## What the task requires
Please set down exactly the lines of the listing below from the line containing "Image resolution: width=1024" through the line containing "Viewport: 1568px width, 280px height.", both lines included, leaving out all other lines.

## Input data
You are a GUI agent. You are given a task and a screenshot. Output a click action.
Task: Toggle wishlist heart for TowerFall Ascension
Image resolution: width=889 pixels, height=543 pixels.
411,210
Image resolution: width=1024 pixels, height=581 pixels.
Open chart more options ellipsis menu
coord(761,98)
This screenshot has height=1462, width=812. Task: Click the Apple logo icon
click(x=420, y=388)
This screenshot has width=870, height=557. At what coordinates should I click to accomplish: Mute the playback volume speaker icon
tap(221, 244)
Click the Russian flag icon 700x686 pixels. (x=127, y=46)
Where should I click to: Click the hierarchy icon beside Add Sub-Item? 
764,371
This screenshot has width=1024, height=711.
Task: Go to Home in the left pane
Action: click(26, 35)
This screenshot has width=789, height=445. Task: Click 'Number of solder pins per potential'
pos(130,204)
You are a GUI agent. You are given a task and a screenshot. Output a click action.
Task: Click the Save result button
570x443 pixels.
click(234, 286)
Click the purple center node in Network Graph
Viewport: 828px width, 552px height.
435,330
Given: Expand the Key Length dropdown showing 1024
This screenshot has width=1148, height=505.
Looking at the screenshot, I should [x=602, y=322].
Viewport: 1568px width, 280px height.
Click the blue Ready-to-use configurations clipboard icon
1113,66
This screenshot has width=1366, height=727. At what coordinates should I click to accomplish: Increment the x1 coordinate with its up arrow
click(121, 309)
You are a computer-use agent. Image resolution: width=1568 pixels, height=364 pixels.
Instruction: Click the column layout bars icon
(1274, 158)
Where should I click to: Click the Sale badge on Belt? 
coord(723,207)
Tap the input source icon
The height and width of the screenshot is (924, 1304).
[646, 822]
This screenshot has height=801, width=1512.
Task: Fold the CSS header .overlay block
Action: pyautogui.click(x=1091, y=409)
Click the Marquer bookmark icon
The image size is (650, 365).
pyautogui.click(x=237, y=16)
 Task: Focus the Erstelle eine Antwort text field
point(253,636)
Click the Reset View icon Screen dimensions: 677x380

## Response below
Image resolution: width=1024 pixels, height=581 pixels.
Open chart more options ellipsis menu
coord(761,98)
This screenshot has height=1462, width=812. Task: Click the Apple logo icon
click(x=420, y=388)
This screenshot has width=870, height=557. At what coordinates should I click to accomplish: Mute the playback volume speaker icon
tap(221, 244)
Click the Russian flag icon 700x686 pixels. (x=127, y=46)
Where should I click to: Click the hierarchy icon beside Add Sub-Item? 
764,371
This screenshot has width=1024, height=711.
Task: Go to Home in the left pane
Action: click(26, 35)
This screenshot has width=789, height=445. Task: Click 'Number of solder pins per potential'
pos(130,204)
You are a GUI agent. You are given a task and a screenshot. Output a click action.
Task: Click the Save result button
570x443 pixels.
click(234, 286)
Click the purple center node in Network Graph
Viewport: 828px width, 552px height.
435,330
Given: Expand the Key Length dropdown showing 1024
This screenshot has width=1148, height=505.
Looking at the screenshot, I should [x=602, y=322].
Viewport: 1568px width, 280px height.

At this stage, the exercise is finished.